Editorial: What’s really propelling Trump’s immigration stances


Nearly a century ago, a handful of anarchists engaged in a May Day bombing spree that included mailing “nefarious devices,” as they were called, to unsuspecting political targets in the United States. One conspirator in a later wave accidentally blew himself up trying to leave a bomb on the front steps of the home of Atty. Gen. A. Mitchell Palmer.

Understandably piqued, Palmer launched a campaign of retaliatory raids, sweeping up thousands of foreign-born residents and deporting hundreds of them based, primarily, on their foreign origins and political beliefs. Although anarchists were behind the bombing plots, communists were the primary target of the sweep — the Bolsheviks had seized power in Russia just two years earlier with dreams of spreading communism worldwide. And the roundup was followed by a broadly restrictive set of immigration laws and policies.

It’s not a direct parallel to today, but the contours are similar: Adherents of extreme religious/political views are again committing far-flung acts of terror in hopes of spreading their revolution or, at the least, their beliefs. And how has the U.S. reacted? As it did in the 1920s, with a clampdown on the civil liberties of all in pursuit of the few, and with a regressive set of immigration policies.

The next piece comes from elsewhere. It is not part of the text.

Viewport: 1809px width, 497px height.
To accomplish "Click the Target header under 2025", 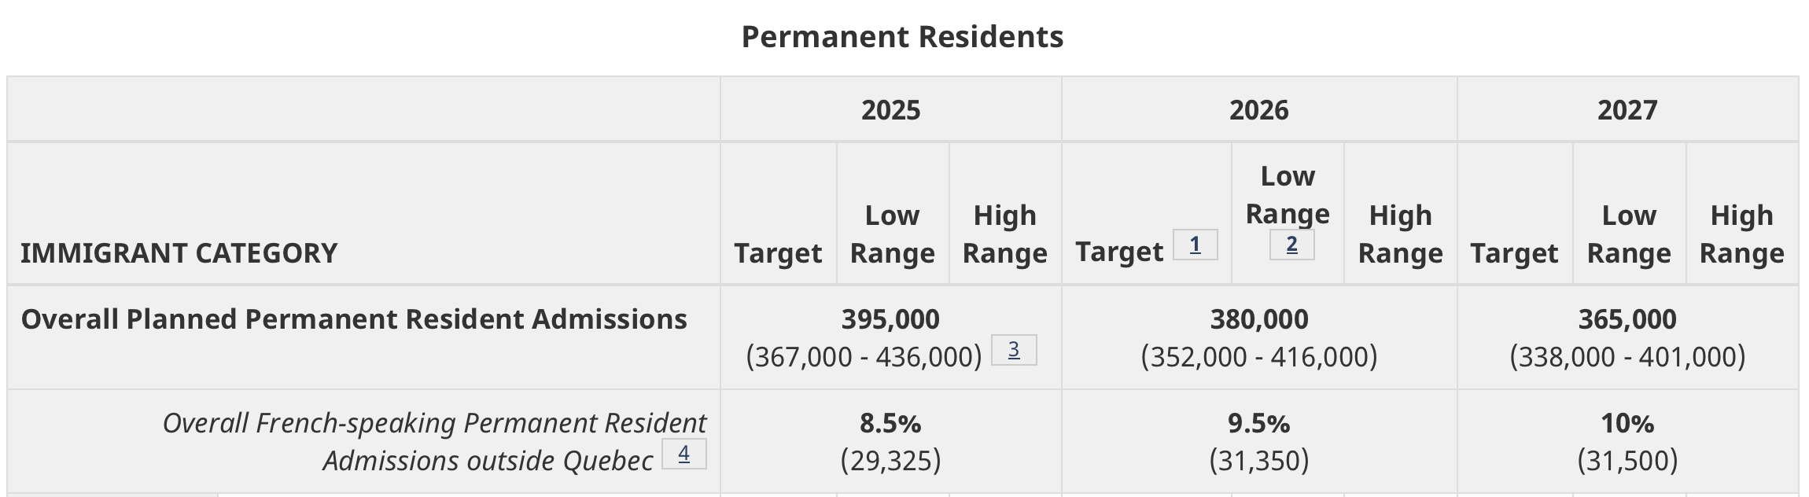I will coord(778,253).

Fear is the political marketing point, and our P.T. Barnum of a president has cynically melded Islamic extremists and undocumented immigrants into a bogeyman that demands — demands! — that we build walls, real and figurative, against outsiders lest they turn our very streets red with our own blood. And when the bogeyman isn’t taking lives, it’s stealing jobs.

In case his efforts were too subtle, President Trump underscored them by inviting three relatives of slaying victims in crimes for which two immigrants in the country illegally were arrested (one has been convicted) to be among his six guests at Tuesday’s address to Congress. Those were atrocious crimes — two of the victims were California law enforcement officers and a third was a Los Angeles high-school student — and the victims’ families deserve sympathy and support, as do the survivors of the thousands of murders committed across this country each year.

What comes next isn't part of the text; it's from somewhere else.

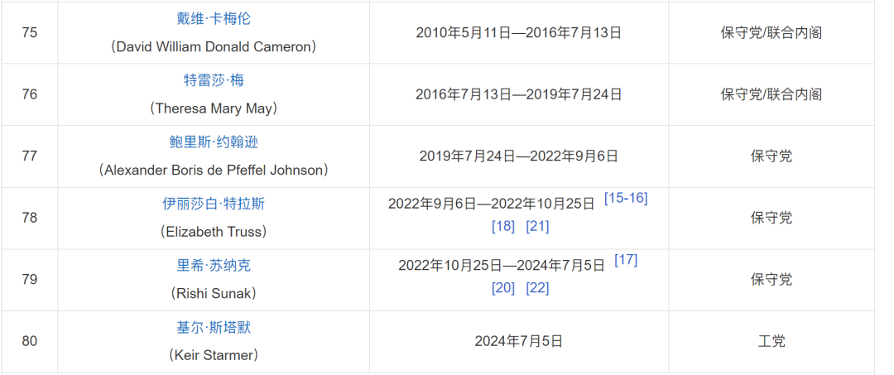Open the 里希·苏纳克 link

point(214,266)
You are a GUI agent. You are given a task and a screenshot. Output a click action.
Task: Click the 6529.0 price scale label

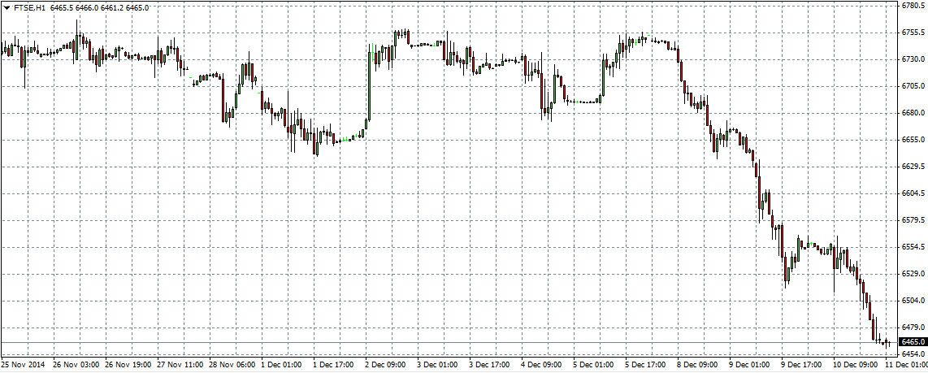pos(913,274)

But independent analyses of crime patterns find that immigrants — here legally or illegally — commit crimes at lower rates than native-born Americans. Yes, certain particular crimes would not have been committed had their perpetrators not been in the country, but it is callous, and darkly opportunistic, of the president and his supporters to extrapolate a few specific crimes into an indictment of an entire class of people.

As was reported in our news pages, Trump’s effort to bar travel to the U.S. by residents of seven primarily Muslim countries and to throttle refugee admissions — on hold by the courts as he reconfigures his executive orders — are part of a broader attempt by Trump advisors to reduce immigration overall.

Chief Trump strategist Stephen K. Bannon and domestic policy advisor Stephen Miller have long wished to reduce the inflow of foreigners in an effort to preserve what Bannon recently described as “a nation with a culture and a — and a reason for being.” Trump himself said in a campaign speech on foreign policy that “we should only admit into this country those who share our values and respect our people” and called for “an ideological screening test.”

Their main goal in reducing immigration — or at least one of their main goals — seems to be to keep out people they believe might not assimilate. Yet it is immigrants who have, historically, spurred our economy, contributed to our culture — the very one Bannon professes to want to preserve — and defined us as a society in which ambition can find its rewards.

The argument by Trump and his acolytes that immigration somehow threatens the very essence of America is spurious. The American public would be well-served to look beyond the smokescreen sent up by the flames of fear to see what this administration really has in mind for the future of our country, a place that is both historically and at heart a nation of immigrants.